- **Given records**:
○ ○ ○ ○
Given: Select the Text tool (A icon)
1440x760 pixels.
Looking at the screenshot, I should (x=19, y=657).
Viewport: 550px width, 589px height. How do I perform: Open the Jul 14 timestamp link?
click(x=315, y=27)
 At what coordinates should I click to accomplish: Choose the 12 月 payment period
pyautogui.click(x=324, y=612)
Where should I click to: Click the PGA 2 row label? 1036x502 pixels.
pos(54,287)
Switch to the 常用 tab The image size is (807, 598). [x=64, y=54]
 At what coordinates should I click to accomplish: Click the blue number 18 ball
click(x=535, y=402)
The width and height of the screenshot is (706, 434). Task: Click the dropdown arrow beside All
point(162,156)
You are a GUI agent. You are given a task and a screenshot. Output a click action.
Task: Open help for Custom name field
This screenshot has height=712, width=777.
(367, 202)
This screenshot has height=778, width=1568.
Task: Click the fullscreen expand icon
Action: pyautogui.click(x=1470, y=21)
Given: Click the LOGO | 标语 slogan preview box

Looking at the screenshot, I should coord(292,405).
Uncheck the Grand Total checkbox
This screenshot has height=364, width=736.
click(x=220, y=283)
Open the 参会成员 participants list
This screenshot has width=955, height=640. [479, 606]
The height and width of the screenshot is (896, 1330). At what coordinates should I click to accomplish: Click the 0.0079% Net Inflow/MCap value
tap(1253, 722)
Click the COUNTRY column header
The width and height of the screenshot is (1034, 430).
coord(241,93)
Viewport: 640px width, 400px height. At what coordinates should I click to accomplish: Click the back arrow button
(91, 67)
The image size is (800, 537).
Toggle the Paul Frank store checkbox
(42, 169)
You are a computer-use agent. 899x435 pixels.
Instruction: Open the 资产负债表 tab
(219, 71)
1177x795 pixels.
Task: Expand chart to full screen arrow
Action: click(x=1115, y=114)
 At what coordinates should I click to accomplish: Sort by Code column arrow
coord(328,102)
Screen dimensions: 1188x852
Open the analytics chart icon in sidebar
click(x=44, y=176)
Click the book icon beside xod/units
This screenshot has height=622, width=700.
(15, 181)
○ ○ ○ ○
- **Task instructions**: As the answer, set down only the lines from the data above between the one holding "At what coordinates should I click to accomplish: Choose" and the one holding "Switch to the", inclusive, exactly as they read.

- **Reply to the task**:
 At what coordinates should I click to accomplish: Choose the 12 月 payment period
pyautogui.click(x=324, y=612)
Where should I click to: Click the PGA 2 row label? 1036x502 pixels.
pos(54,287)
Switch to the 常用 tab The image size is (807, 598). [x=64, y=54]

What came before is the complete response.